Task material:
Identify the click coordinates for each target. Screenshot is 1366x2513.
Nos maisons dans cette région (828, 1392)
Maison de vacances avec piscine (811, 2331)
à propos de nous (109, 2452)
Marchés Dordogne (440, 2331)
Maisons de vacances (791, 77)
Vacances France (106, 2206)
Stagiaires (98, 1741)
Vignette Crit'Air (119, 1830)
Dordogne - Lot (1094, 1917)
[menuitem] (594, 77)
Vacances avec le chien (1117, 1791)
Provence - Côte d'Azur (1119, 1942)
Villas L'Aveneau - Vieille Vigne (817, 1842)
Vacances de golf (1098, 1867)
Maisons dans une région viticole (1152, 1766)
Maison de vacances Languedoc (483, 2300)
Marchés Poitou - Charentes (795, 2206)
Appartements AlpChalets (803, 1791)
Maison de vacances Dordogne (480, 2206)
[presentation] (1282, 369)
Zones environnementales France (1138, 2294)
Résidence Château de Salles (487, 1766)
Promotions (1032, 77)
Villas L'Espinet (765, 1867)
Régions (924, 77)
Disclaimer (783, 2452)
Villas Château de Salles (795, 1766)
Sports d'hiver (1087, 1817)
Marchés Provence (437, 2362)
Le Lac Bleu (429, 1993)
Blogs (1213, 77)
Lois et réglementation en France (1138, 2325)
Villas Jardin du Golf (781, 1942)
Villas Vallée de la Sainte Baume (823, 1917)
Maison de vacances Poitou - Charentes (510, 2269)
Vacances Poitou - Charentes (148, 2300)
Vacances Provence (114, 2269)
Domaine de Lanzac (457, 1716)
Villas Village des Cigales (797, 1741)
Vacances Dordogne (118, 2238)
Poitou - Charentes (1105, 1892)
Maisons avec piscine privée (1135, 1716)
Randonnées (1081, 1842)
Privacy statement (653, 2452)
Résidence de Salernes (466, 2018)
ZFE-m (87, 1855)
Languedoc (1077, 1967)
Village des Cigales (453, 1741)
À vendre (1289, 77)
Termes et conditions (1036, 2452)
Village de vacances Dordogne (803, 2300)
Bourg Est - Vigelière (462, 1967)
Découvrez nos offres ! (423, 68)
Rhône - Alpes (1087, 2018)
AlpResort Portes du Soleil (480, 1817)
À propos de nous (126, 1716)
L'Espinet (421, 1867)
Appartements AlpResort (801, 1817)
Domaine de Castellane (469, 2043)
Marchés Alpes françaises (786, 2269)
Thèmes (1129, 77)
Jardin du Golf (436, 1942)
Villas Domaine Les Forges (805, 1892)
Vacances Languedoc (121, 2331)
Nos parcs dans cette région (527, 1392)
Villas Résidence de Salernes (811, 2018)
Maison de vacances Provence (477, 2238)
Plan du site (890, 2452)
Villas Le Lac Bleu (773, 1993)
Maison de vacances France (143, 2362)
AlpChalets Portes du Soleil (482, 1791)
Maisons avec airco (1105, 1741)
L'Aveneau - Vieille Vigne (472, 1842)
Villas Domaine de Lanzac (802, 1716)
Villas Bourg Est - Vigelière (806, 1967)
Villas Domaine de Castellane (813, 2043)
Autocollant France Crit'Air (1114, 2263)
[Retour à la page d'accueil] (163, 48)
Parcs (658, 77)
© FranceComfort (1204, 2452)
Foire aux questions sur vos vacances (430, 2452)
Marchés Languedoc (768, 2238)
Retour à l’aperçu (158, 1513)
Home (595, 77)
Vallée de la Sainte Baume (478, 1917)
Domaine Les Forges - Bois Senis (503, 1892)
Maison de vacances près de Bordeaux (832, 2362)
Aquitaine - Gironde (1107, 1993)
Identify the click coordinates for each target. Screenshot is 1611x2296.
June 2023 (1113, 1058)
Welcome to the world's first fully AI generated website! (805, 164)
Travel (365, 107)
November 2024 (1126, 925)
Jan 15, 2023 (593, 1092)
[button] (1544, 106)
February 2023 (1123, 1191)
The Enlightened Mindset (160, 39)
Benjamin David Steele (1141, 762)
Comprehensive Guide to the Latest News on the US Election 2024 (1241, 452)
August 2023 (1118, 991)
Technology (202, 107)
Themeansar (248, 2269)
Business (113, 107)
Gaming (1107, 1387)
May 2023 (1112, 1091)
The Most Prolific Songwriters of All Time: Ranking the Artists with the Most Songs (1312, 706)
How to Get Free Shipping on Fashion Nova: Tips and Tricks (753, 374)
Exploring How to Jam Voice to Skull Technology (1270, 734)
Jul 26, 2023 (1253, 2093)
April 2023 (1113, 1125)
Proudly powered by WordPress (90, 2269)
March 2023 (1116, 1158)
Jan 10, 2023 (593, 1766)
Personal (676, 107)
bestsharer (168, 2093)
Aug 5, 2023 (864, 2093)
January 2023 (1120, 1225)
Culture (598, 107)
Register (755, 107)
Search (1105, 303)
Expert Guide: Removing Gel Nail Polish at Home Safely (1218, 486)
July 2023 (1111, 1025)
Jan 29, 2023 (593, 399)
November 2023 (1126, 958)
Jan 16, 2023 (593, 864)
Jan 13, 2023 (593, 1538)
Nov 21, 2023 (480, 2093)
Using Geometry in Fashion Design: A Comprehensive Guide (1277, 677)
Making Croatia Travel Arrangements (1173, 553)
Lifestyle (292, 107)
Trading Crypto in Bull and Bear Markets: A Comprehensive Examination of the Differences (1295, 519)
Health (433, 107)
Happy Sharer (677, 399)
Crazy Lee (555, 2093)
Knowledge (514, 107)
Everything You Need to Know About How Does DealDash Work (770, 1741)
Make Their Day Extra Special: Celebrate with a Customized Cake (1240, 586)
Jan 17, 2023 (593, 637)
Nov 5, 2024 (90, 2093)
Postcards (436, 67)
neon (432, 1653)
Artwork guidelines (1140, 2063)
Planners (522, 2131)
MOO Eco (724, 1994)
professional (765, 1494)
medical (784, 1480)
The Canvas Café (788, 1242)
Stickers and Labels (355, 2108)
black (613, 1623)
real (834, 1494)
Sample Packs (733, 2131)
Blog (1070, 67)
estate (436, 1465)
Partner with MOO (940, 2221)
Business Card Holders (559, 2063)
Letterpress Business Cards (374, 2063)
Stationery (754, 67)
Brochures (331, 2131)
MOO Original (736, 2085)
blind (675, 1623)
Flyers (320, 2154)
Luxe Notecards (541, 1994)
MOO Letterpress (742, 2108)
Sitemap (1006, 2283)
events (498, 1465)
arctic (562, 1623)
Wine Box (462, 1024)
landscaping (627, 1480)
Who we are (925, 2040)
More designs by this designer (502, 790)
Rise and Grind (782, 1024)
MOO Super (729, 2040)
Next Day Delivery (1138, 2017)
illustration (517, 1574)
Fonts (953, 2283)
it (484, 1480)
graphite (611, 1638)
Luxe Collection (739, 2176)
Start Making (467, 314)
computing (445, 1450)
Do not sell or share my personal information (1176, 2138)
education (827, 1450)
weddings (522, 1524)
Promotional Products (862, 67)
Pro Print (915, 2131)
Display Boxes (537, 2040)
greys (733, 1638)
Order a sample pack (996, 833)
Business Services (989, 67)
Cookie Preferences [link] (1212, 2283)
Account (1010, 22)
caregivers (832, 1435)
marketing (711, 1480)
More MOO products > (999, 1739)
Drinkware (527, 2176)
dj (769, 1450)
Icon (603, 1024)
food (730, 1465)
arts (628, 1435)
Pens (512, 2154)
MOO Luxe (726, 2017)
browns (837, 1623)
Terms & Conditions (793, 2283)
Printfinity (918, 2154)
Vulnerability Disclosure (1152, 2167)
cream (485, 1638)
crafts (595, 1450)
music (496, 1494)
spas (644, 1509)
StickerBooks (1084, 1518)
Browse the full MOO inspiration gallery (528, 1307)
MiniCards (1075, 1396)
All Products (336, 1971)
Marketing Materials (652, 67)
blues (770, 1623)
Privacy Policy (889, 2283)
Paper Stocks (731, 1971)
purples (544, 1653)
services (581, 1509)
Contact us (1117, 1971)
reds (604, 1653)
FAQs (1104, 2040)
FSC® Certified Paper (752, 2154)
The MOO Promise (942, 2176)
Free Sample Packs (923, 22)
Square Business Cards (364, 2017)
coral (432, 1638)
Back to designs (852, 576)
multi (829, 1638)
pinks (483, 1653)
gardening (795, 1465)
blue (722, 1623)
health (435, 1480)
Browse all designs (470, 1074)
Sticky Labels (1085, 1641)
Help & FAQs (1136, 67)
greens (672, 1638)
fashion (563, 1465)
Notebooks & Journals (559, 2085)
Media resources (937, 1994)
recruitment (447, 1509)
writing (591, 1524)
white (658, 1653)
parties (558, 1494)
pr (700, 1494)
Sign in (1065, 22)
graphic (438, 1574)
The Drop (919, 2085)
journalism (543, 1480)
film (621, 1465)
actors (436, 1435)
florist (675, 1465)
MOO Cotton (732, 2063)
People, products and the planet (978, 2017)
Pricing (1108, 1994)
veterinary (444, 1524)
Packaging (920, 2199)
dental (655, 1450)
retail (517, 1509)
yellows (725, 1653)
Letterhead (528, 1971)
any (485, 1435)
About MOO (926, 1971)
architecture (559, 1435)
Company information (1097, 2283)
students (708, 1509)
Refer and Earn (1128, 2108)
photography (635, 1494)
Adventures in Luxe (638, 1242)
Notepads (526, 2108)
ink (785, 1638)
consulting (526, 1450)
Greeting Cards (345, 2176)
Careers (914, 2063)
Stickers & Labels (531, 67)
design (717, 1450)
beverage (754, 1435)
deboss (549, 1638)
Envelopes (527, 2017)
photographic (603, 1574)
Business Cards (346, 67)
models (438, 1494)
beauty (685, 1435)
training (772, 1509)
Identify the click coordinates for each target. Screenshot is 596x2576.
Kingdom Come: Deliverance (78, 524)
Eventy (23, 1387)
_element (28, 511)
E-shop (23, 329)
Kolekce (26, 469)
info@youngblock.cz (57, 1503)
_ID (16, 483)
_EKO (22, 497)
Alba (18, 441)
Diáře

Work order: Each line in the listing above from the one containing "Sitemap (1006, 2283)" through the one containing "blues (770, 1623)" should be repeated exactly, and no other line.

Answer:
Sitemap (1006, 2283)
events (498, 1465)
arctic (562, 1623)
Wine Box (462, 1024)
landscaping (627, 1480)
Who we are (925, 2040)
More designs by this designer (502, 790)
Rise and Grind (782, 1024)
MOO Super (729, 2040)
Next Day Delivery (1138, 2017)
illustration (517, 1574)
Fonts (953, 2283)
it (484, 1480)
graphite (611, 1638)
Luxe Collection (739, 2176)
Start Making (467, 314)
computing (445, 1450)
Do not sell or share my personal information (1176, 2138)
education (827, 1450)
weddings (522, 1524)
Promotional Products (862, 67)
Pro Print (915, 2131)
Display Boxes (537, 2040)
greys (733, 1638)
Order a sample pack (996, 833)
Business Services (989, 67)
Cookie Preferences [link] (1212, 2283)
Account (1010, 22)
caregivers (832, 1435)
marketing (711, 1480)
More MOO products > (999, 1739)
Drinkware (527, 2176)
dj (769, 1450)
Icon (603, 1024)
food (730, 1465)
arts (628, 1435)
Pens (512, 2154)
MOO Luxe (726, 2017)
browns (837, 1623)
Terms & Conditions (793, 2283)
Printfinity (918, 2154)
Vulnerability Disclosure (1152, 2167)
cream (485, 1638)
crafts (595, 1450)
music (496, 1494)
spas (644, 1509)
StickerBooks (1084, 1518)
Browse the full MOO inspiration gallery (528, 1307)
MiniCards (1075, 1396)
All Products (336, 1971)
Marketing Materials (652, 67)
blues (770, 1623)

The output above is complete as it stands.